29 April 2007

The perils of choice - Bell's Hell Hath No Fury at Shallo's

Conventional wisdom is that choice is a good thing. The more options available, the happier the person who may exercise those options, right? Well, psychologists are actually questioning this premise. In other words, they postulate that the more choices we have, the less happy we are. Just ask any New Yorker.

So that brings us to Shallo's Restaurant and Brewhouse, a beer-lover's sanctuary tucked into an inconspicuous strip mall on the extreme southern border of our beloved Naptown. As Chris has already mentioned, the beer choices at Shallo's are unbelievably impressive. Staggeringly impressive. Mind-blowingly impressive. In fact, they are so impressive that I felt a little bit of anxiety creeping in to my mind as I perused the beer menu. The thought echoing around my cranium was, "So many choices. So many choices. Hmmm...oh crap."

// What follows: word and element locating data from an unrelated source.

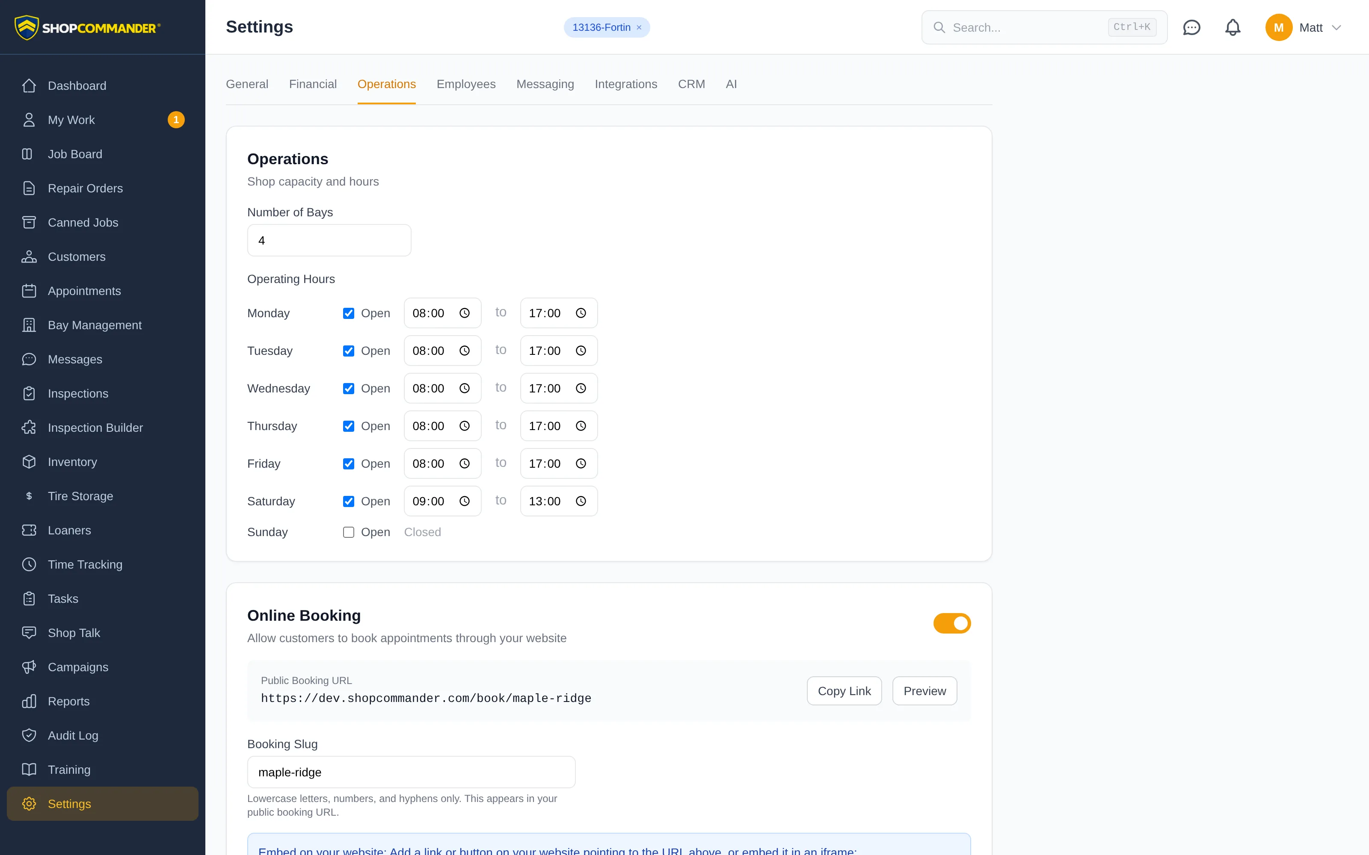Go to Inspection Builder puzzle icon
Image resolution: width=1369 pixels, height=855 pixels.
click(x=29, y=428)
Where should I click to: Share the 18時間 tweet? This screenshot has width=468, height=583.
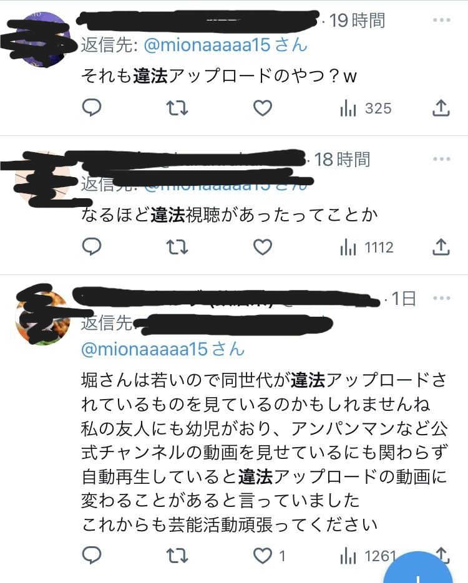pyautogui.click(x=441, y=247)
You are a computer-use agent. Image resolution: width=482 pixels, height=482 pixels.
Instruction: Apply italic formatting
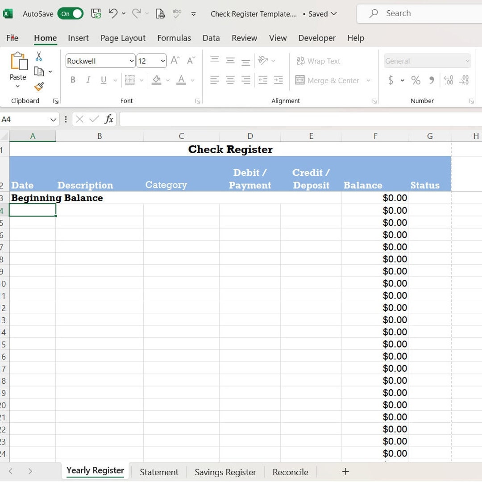(88, 80)
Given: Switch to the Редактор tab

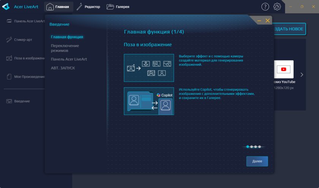Looking at the screenshot, I should click(x=88, y=7).
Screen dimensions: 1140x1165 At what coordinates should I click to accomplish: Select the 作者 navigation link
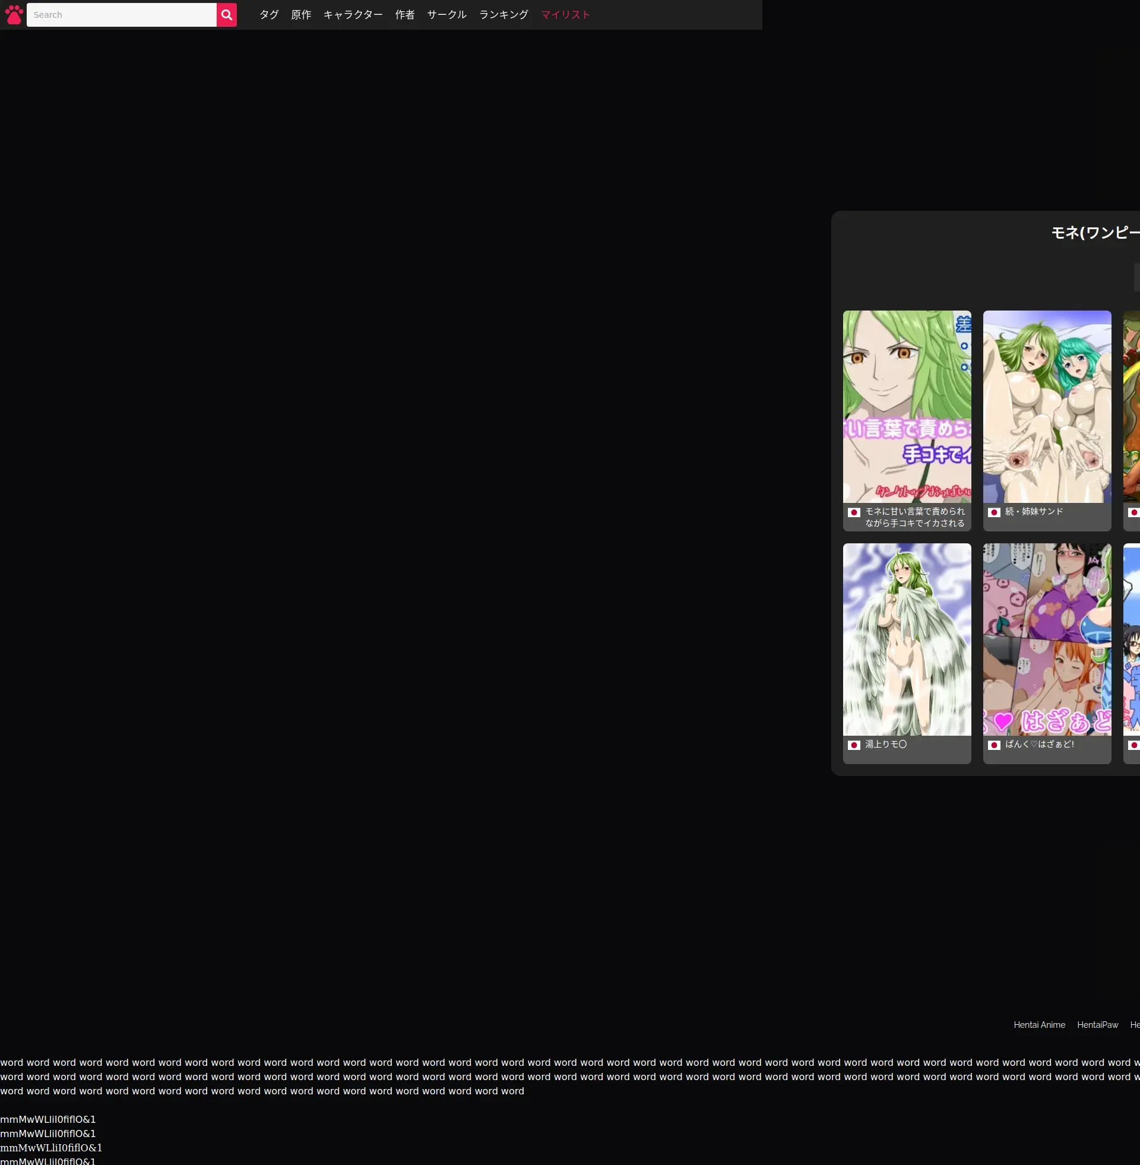(405, 15)
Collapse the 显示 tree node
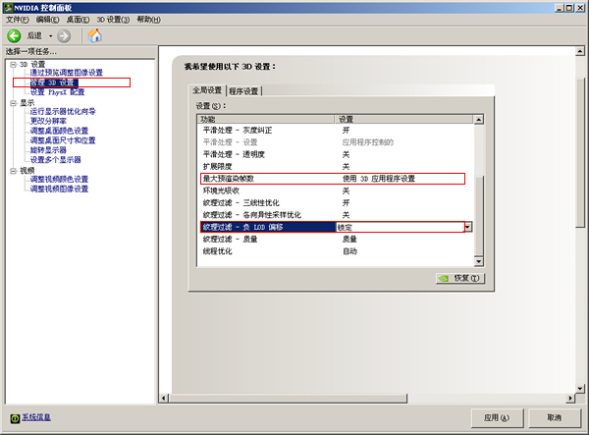This screenshot has width=589, height=435. [x=13, y=102]

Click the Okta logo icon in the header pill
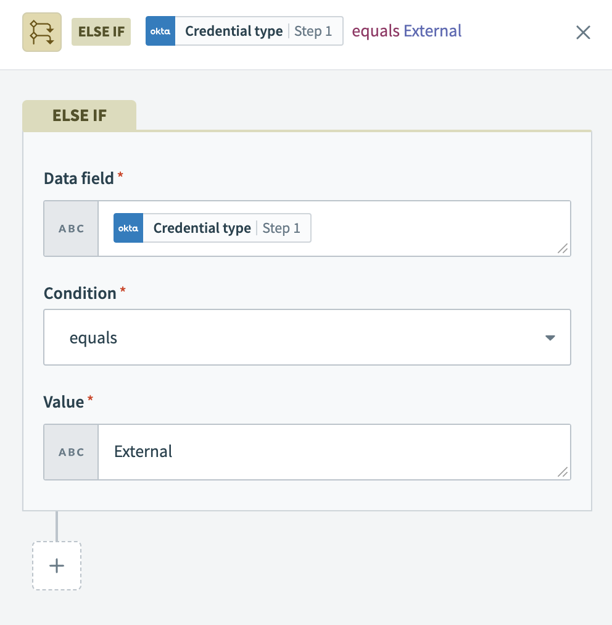point(159,31)
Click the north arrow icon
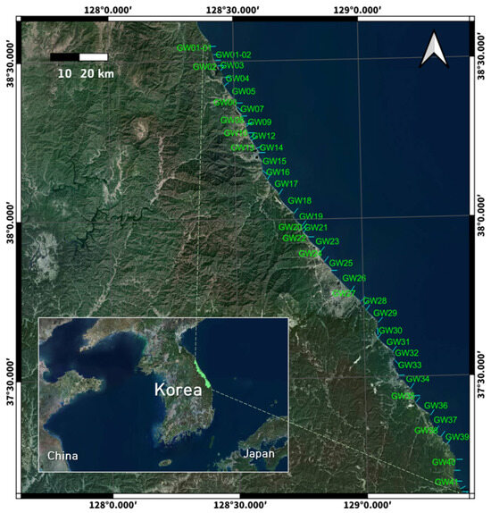Image resolution: width=491 pixels, height=513 pixels. click(x=434, y=49)
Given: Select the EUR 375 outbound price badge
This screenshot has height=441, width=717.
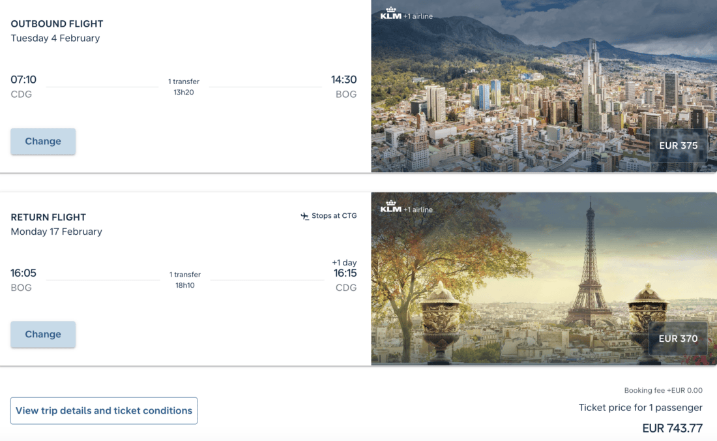Looking at the screenshot, I should click(x=678, y=146).
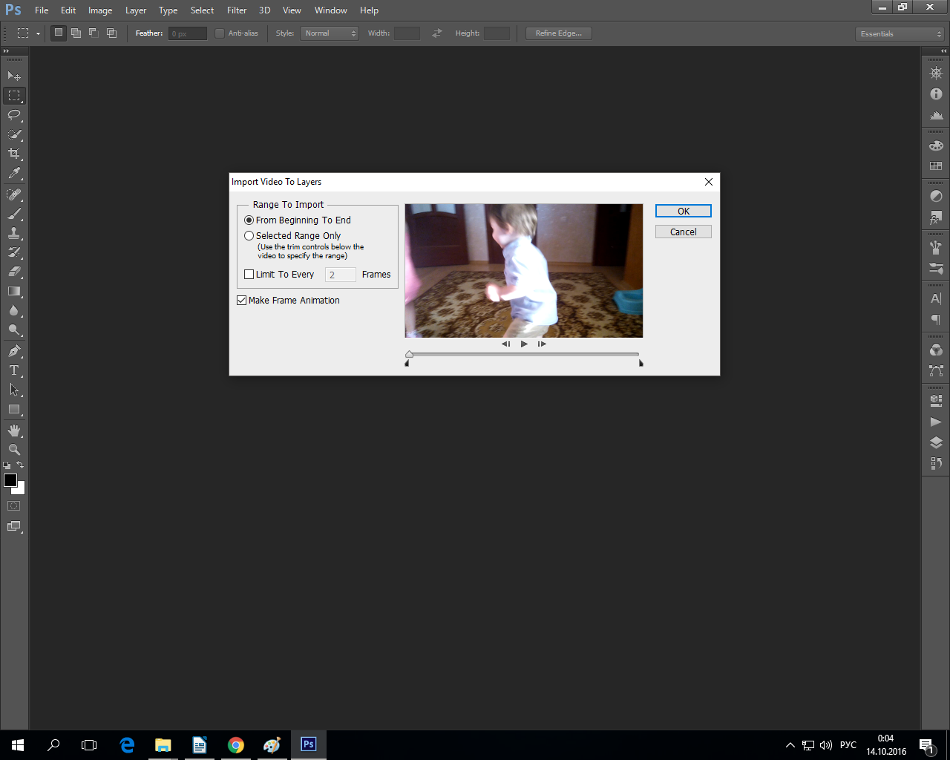Screen dimensions: 950x760
Task: Click OK to import the video
Action: (x=683, y=212)
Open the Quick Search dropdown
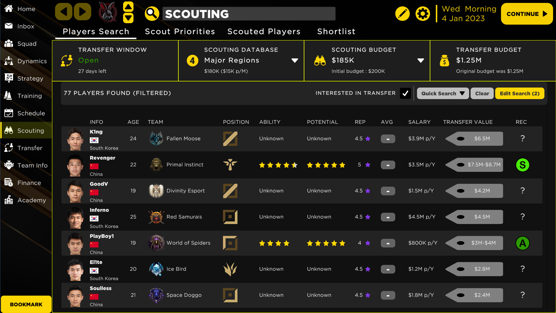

But then our special guest, Jim Schembre of World Class Beverages, thankfully demonstrated that the conventional wisdom about choice being good prevails. In other words, Jim showed me that the shrinks are full of dookie, at least when it comes to beer choices in Indiana. How did Jim do this? Well, aside from being a font of knowledge regarding fine malt beverages, Jim let us in on the business side of craft beers in the Hoosier State. According to Jim, the percentage of the market that craft beers hold in Indiana is minuscule compared to the markets in other states. Why? Well, there are a number of factors involved. Ultimately, it all boils down to knowledge, or lack thereof. We Hoosiers won't try what we don't know. After all, we're not a very adventurous lot. We like what is familiar to us. And, by and large, we Hoosiers are simply not knowledgeable about craft brews because they're not available in very many places in this state.

Fortunately, this is changing as more Indiana liquor stores and bars venture into the craft beer market, upping the collective beer knowledge of us Hoosier folk. The number of brewpubs in Indiana has also helped to broaden craft beer horizons here. In short, Jim got me to see that I should cherish the Hoosier drinking establishments that have lots of beer choices because these establishments are not many.

So, with peace of mind, I started with Brooklyn Brewery's 2006 Winter Ale. As I've noted before, BB's beers have always impressed me. However, I wasn't blown away by the Winter Ale, which is a Scottish ale according to ratebeer. It certainly was malty and dark like a Scottish ale, but it was lacking some "oomph" for lack of a better expression. Not a bad beer, but nothing special. BB's other brands are more reliable in my opinion.

Then, upon Jim's recommendation, we went for Bell's Hell Hath No Fury Ale as our feature beer. We were happy to find that Shallo's has this beer, which I'll call "the Fury," on tap. The Fury is a dark Belgian style ale that is 7.7% alcohol by volume. It's dark brown in color with a fruity nose. The prevalent aroma I got was a slighlty spicy, raisiny one. As a consequence, I expected the Fury to have a little bite to it. But to my surprise, the Fury is quite drinkable. It is what Jason would call a "chewy" beer because of the chocolaty, malty flavor, but it goes down easily. The fruity aroma also produces a raisiny flavor, yet the Fury is smooth stuff. I found that I had to slow down because I was drinking it a bit too quickly. Because of this smooth quality to the Fury, I found myself thinking of Spaten's Optimator, which is a KOTBR favorite. While the Optimator is a lager, the Fury is a pretty similar beer in my book, but is perhaps slightly fruitier in nose and taste.

My rating for the Fury: a solid 4 mugs.

So, Shallo's--you rule. Your beer selection rules. Jim Schembre and World Class Beverages rule. And unless things change soon, Shallo's is the undisputed heavyweight beer selection champion in the Hoosier State. What's more, Shallo's wears the title extremely well.